Kamis, 16 Oktober 2008

Kampanye

Dua hari terakhir, aku terus digelimangi seribu janji. Tentang hidup yang ideal, dari keterpenuhan sandang, pangan, dan papan, hingga bahkan yang lux. Rasanya, sekejap seperti berada pada sebuah zaman dimana retorika baru saja berkembang menjadi sebuah kebiasaan sosial. Seperti yang terjadi di Pulau Sicilia, Yunani kurang lebih 465 sebelum masehi lalu. Bedanya, menurut sejarah yang tertera pada teks-teks buku retorika modern, orang-orang ketika itu beretorika, membuat pengaruh agar hak mereka dapat dipertahankan di pengadilan.

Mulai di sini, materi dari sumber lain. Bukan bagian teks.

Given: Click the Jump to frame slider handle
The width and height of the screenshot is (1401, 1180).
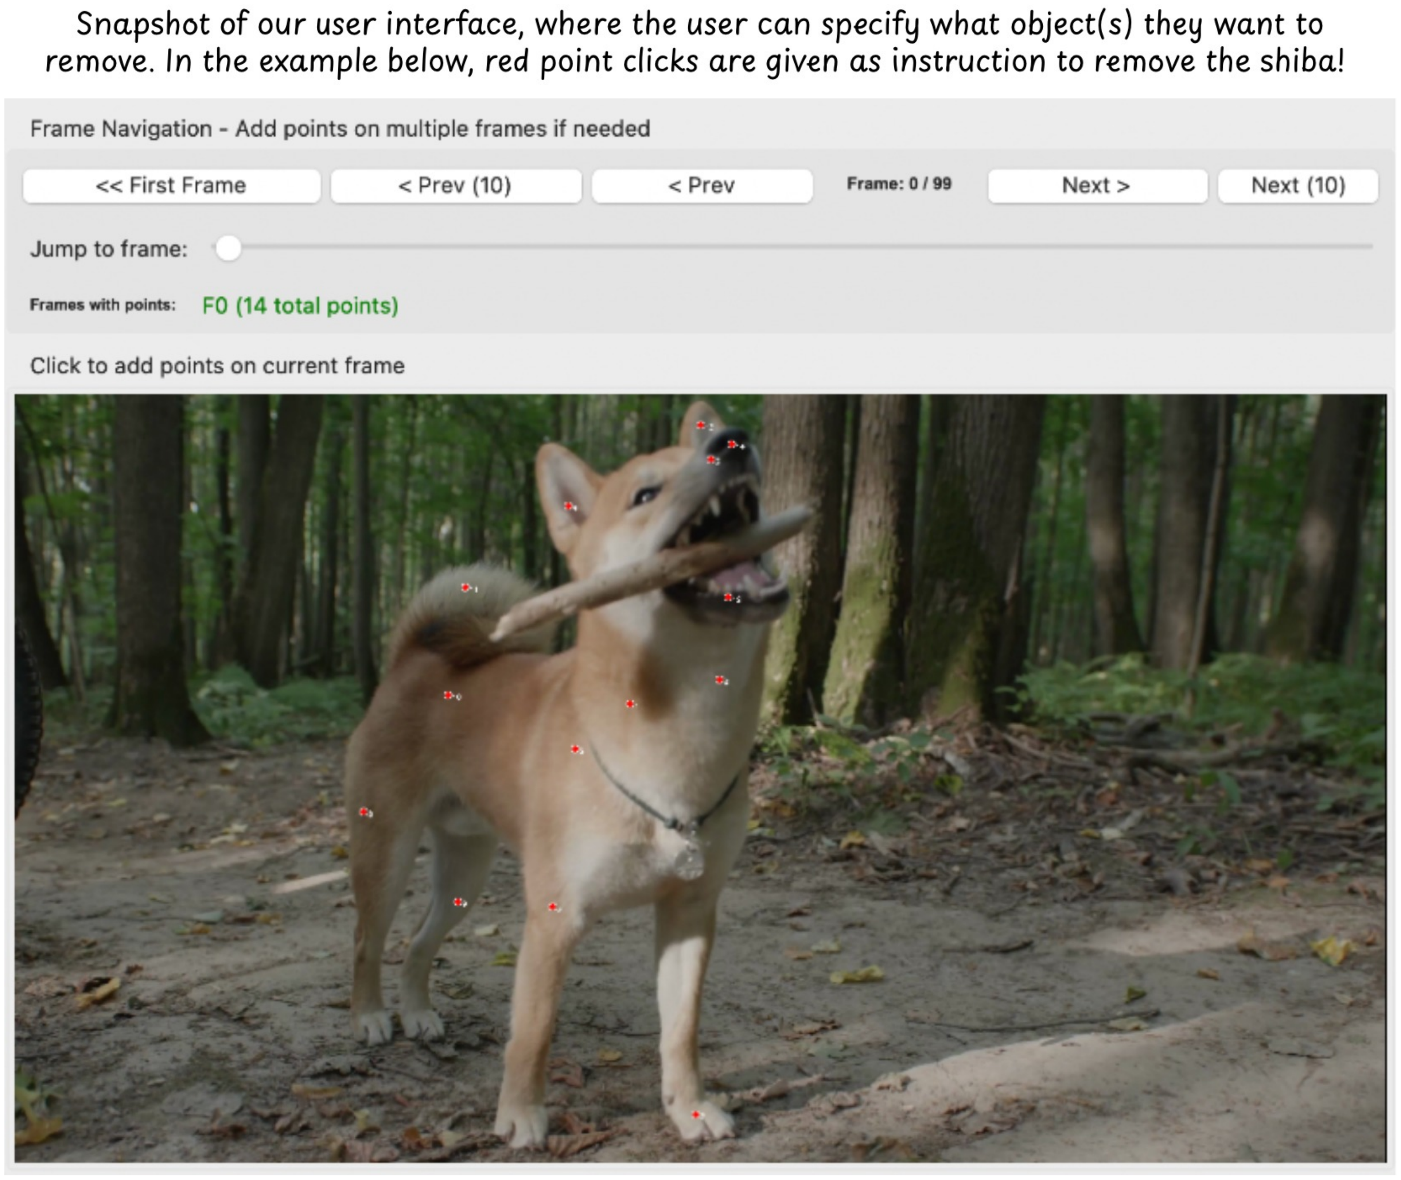Looking at the screenshot, I should tap(228, 248).
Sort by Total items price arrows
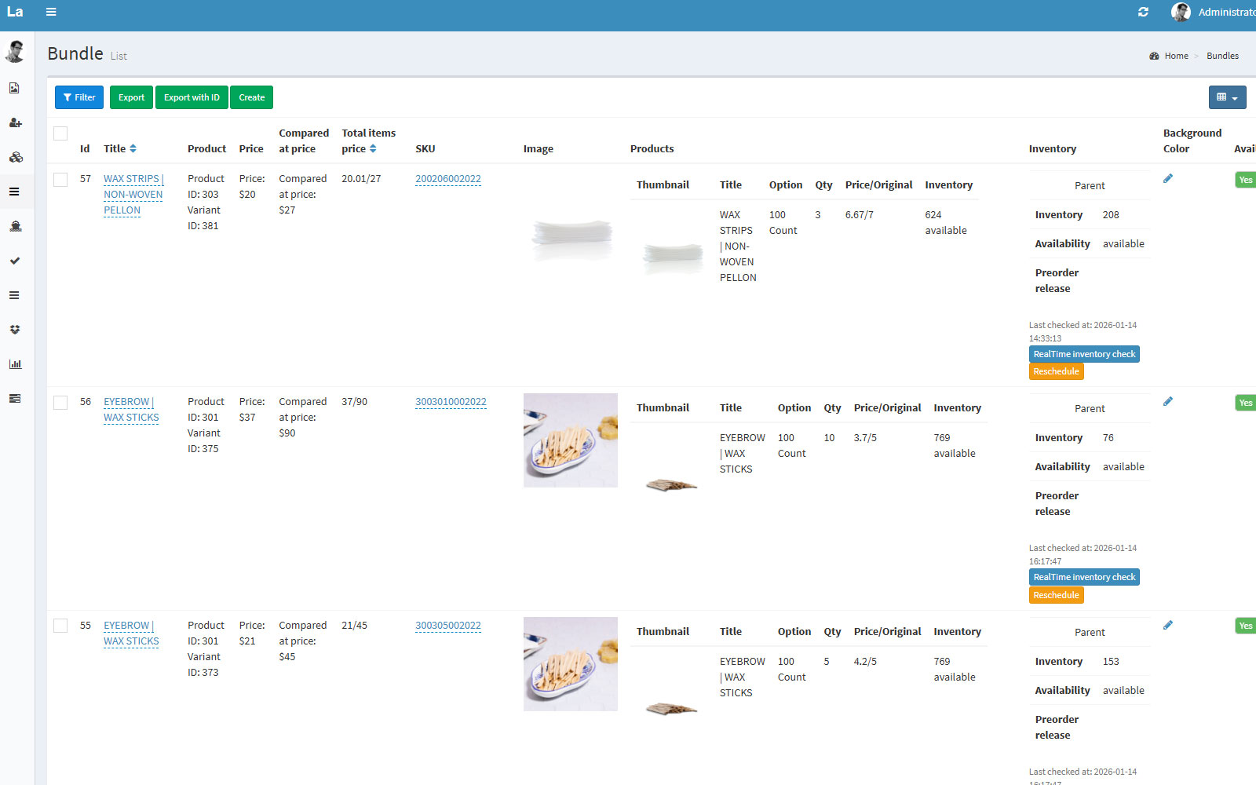 pyautogui.click(x=373, y=148)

Sementara dua hari ini, orang-orang beretorika untuk membangun hegemoni, agar dapat terpilih jadi walikota. Tak penting, bagaimana caranya, halal atau tidak. Tak heran, dalam konsep metode kampanye politik, di bangku-bangku akademi, kerap kita kenal dengan isitilah, buatlah janji sebanyak-banyaknya. Sayangnya, mereka yang gegap gempita teriak di bawah panggung tak memahami itu.

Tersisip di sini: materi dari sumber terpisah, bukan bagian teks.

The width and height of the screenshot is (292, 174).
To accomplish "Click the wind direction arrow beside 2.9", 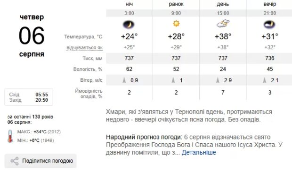I will point(218,80).
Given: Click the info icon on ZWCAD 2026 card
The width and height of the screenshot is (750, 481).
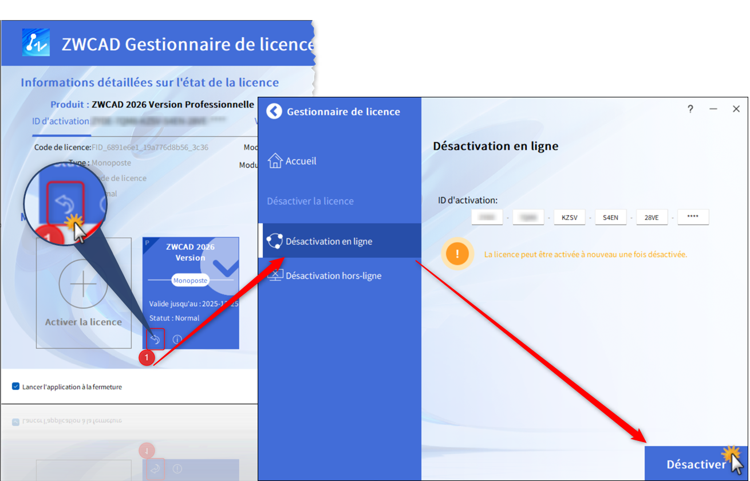Looking at the screenshot, I should tap(177, 339).
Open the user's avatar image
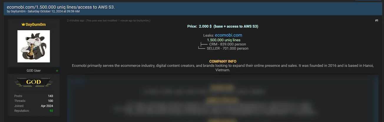This screenshot has height=122, width=384. tap(34, 46)
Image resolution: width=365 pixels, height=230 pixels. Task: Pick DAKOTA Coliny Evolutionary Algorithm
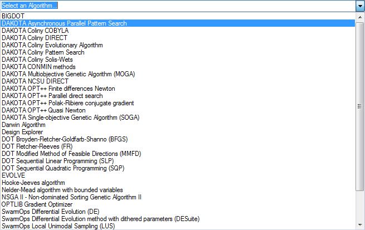(52, 45)
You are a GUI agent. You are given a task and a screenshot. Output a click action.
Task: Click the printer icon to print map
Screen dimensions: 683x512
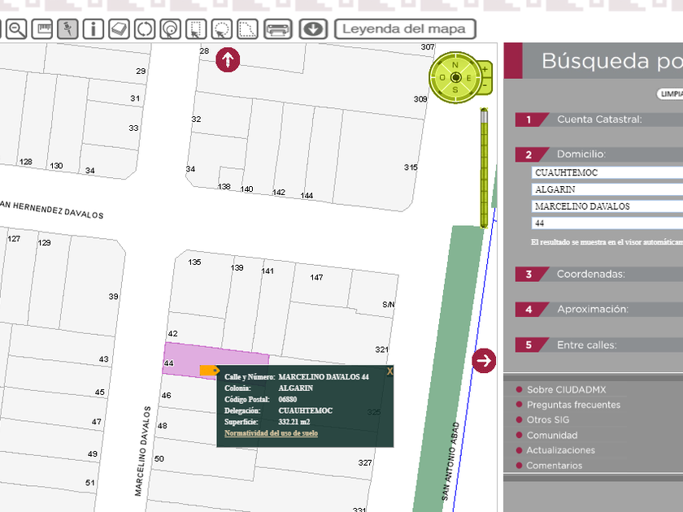pos(277,30)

Meki begitu, aku tak protes, tapi melainkan hanya terus jadi pendengar. Harapnya, mungkin aku bisa jadi penyaksi. Kali saja kelak aku bisa jadi tokoh pengungkap tentang seabrek kalimat harap yang terlontar dari panggung politik ini.

***

Dua hari terakhir, dari atas panggung, aku terus menelisik wajah-wajah simpatisan kampanye politik kandidat Walikota Makassar. Tepatnya di lapangan Hertasning, Jalan Toddopuli Raya, aku kemudian terus memikirkan, sungguh besar harapan orang-orang ini, tak kenal panas menunggu, dan pada akhirnya merasa puas dengan janji-janji.